▸ **DATA FOR ANALYSIS**
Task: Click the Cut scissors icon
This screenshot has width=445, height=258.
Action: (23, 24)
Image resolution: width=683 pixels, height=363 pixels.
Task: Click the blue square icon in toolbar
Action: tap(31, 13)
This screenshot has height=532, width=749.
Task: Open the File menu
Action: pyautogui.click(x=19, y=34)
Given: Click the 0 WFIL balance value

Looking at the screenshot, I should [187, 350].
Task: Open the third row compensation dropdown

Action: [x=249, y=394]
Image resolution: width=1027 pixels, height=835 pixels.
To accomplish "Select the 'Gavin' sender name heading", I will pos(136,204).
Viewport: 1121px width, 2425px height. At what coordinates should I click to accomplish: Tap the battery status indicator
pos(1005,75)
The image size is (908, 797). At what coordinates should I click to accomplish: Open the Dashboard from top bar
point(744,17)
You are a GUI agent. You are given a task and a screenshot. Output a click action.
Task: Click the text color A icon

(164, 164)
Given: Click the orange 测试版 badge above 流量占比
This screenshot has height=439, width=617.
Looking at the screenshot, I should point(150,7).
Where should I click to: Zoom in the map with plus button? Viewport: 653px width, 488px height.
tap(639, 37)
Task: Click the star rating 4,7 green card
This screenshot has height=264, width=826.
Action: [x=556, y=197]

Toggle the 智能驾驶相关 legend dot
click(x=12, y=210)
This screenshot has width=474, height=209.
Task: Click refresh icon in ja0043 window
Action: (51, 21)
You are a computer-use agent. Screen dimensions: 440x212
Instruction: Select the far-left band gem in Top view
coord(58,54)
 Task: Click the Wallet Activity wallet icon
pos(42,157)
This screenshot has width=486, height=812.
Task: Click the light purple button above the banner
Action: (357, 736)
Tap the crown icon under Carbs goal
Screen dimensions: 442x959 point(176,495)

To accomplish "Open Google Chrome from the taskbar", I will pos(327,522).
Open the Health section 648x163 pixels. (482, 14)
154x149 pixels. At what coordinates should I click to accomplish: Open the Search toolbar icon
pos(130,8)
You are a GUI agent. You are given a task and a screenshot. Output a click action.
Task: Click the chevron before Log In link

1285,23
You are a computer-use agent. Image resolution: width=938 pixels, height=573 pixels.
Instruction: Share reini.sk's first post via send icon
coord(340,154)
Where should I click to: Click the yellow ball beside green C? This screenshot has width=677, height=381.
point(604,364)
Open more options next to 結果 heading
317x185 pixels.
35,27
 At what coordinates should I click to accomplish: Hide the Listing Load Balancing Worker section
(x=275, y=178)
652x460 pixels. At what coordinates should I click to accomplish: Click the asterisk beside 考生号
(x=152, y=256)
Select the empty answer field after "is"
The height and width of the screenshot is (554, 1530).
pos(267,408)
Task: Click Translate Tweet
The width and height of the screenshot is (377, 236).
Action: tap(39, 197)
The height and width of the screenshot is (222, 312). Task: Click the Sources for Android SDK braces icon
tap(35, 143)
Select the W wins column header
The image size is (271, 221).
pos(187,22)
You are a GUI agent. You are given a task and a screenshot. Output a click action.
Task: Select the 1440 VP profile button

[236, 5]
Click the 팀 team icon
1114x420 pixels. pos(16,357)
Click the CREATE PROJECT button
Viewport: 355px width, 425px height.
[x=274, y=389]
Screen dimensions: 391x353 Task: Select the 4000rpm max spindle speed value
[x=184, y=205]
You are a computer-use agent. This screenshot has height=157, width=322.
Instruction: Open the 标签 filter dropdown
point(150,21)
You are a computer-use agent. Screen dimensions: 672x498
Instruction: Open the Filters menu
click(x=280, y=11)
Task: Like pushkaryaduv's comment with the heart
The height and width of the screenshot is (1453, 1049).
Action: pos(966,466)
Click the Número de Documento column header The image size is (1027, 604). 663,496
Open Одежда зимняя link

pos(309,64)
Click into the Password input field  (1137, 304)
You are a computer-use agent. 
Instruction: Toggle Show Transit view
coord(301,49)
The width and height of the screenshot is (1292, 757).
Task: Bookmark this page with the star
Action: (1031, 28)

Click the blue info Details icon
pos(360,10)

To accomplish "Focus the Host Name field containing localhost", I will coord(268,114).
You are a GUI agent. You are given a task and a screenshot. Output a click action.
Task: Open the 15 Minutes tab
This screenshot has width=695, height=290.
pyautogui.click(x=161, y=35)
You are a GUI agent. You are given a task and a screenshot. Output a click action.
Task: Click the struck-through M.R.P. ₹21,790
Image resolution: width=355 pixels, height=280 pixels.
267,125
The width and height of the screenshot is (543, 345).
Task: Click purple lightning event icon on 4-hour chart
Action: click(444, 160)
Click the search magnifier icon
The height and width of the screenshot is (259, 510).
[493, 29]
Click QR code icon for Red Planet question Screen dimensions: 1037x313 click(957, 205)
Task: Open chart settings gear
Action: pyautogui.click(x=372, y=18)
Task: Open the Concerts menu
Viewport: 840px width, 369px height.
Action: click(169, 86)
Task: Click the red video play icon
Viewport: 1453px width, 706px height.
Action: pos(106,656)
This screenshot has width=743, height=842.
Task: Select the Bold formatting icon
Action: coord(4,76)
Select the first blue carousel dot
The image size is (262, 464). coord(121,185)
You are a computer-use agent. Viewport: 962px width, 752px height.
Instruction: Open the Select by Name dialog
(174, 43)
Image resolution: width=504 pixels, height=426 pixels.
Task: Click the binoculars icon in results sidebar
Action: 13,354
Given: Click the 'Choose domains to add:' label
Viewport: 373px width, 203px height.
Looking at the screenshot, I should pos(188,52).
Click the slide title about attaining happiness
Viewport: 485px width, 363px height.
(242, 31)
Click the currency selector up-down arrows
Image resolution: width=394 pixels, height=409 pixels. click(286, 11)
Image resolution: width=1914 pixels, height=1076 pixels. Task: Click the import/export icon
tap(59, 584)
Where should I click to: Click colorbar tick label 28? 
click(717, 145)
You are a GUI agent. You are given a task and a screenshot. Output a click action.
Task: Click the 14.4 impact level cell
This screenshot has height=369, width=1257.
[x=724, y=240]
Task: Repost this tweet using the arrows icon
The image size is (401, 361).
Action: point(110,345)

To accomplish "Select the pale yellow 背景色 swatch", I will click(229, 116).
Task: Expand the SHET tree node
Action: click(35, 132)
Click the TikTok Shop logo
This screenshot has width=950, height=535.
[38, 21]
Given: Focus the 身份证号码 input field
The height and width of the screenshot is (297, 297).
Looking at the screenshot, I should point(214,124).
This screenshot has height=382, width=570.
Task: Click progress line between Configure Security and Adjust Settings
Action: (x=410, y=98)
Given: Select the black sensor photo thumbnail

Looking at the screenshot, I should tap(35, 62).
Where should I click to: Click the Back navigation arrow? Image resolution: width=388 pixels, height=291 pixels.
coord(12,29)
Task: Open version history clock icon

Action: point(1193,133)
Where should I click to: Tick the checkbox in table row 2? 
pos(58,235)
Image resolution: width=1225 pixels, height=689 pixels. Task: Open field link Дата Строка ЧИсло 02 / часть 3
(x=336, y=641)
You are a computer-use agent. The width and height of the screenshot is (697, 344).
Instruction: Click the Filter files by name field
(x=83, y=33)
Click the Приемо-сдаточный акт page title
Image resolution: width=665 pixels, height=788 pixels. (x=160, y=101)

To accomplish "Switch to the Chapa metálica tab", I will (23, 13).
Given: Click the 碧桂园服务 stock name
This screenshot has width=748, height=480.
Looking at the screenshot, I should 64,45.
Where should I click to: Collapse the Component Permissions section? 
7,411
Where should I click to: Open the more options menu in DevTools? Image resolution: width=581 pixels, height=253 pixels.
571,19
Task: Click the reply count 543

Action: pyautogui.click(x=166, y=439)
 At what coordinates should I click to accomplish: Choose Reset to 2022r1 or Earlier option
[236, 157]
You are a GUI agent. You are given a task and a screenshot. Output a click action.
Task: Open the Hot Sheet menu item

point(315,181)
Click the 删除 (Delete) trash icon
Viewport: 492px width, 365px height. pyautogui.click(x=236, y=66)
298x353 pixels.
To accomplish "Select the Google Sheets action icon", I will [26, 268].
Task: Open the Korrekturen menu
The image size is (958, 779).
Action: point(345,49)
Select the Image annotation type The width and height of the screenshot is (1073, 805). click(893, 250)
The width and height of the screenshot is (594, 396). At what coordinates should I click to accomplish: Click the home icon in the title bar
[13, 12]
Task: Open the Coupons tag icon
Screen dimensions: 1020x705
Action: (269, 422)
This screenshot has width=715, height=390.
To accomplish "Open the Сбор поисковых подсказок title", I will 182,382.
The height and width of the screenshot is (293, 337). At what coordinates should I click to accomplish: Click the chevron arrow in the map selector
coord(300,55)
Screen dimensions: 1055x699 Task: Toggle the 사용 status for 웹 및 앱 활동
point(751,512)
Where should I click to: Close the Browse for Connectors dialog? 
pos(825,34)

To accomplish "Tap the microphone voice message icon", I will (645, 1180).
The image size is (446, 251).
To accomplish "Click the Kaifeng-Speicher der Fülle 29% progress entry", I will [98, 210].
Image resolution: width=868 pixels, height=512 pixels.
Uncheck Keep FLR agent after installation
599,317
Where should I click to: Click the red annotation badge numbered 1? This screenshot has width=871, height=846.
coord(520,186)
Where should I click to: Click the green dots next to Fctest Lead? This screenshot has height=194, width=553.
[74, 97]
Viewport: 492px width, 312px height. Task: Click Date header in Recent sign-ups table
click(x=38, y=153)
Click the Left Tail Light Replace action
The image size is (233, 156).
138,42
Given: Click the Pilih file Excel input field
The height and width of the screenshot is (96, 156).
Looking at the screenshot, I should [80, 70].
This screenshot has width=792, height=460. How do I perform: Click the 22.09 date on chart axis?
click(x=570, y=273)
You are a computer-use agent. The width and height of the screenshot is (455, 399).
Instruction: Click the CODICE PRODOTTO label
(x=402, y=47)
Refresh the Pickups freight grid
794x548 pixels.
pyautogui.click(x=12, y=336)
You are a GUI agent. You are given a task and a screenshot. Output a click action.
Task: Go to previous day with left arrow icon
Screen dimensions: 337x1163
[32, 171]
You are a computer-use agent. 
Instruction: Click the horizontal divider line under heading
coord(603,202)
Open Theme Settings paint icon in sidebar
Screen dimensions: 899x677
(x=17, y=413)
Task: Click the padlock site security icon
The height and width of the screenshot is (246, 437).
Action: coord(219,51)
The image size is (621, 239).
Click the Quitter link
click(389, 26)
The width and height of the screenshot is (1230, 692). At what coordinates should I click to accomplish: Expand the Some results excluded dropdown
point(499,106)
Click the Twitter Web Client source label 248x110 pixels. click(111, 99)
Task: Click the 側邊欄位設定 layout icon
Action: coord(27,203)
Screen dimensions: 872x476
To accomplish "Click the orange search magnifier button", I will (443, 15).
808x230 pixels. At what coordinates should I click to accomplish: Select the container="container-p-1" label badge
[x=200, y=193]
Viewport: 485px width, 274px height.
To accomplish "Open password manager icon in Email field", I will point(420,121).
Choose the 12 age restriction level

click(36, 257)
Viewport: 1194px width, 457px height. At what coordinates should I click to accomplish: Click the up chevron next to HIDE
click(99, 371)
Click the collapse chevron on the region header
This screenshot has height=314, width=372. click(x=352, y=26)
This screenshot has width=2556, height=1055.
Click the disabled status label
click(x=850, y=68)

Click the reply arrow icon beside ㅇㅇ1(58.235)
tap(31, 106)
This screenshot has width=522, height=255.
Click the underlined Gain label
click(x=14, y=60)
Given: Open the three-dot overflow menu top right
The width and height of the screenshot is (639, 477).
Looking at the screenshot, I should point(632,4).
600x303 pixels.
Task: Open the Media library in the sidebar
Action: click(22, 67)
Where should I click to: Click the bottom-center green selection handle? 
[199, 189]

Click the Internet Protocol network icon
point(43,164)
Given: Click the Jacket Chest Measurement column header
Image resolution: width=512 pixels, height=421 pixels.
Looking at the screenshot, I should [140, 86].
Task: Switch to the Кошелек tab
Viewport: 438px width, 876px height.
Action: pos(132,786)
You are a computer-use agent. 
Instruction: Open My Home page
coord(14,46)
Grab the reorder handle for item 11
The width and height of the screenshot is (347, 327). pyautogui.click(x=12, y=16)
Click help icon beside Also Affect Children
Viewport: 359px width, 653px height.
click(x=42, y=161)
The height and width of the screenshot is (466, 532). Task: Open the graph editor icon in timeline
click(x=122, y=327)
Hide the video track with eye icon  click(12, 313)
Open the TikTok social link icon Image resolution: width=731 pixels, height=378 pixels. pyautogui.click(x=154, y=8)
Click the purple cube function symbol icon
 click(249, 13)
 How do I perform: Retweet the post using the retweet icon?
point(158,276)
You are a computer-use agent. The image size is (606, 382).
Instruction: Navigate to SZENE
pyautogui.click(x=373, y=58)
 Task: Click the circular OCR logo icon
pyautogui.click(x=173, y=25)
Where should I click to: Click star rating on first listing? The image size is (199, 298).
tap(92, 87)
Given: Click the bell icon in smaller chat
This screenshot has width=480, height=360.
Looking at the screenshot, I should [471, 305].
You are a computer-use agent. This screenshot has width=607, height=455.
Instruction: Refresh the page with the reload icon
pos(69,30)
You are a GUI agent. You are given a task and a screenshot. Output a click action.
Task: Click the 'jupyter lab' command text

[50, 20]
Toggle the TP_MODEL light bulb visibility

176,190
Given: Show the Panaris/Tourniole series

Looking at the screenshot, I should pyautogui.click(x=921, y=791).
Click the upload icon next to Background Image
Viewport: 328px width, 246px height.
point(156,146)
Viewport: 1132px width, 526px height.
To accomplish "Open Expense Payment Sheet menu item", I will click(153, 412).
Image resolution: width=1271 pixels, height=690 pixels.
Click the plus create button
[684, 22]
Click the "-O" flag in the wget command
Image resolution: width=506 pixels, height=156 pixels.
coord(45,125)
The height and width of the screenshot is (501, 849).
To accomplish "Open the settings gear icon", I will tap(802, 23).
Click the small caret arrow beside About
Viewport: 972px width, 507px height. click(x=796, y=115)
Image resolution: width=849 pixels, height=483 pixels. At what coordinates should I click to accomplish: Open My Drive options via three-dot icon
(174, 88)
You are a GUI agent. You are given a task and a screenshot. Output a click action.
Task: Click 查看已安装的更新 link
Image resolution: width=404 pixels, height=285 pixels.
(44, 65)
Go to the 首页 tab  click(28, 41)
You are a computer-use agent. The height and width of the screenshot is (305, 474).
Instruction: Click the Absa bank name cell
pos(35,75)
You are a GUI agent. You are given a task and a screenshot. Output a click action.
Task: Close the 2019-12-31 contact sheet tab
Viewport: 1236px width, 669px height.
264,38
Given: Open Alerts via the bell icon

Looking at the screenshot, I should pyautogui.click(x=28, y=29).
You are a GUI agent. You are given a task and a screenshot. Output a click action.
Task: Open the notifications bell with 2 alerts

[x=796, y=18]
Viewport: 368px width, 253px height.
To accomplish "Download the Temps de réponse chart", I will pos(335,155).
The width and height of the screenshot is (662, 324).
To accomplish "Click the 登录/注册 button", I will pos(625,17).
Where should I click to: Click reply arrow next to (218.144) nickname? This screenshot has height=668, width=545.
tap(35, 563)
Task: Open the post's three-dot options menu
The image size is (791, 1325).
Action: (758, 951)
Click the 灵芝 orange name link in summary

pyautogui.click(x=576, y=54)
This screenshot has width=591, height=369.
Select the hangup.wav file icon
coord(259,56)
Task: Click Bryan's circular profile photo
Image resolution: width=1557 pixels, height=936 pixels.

▸ **WHAT THE TASK REQUIRES**
Since only a count is wanted, give the number of lines in the listing that contain the word "Google".

▸ **WRITTEN ANSWER**
2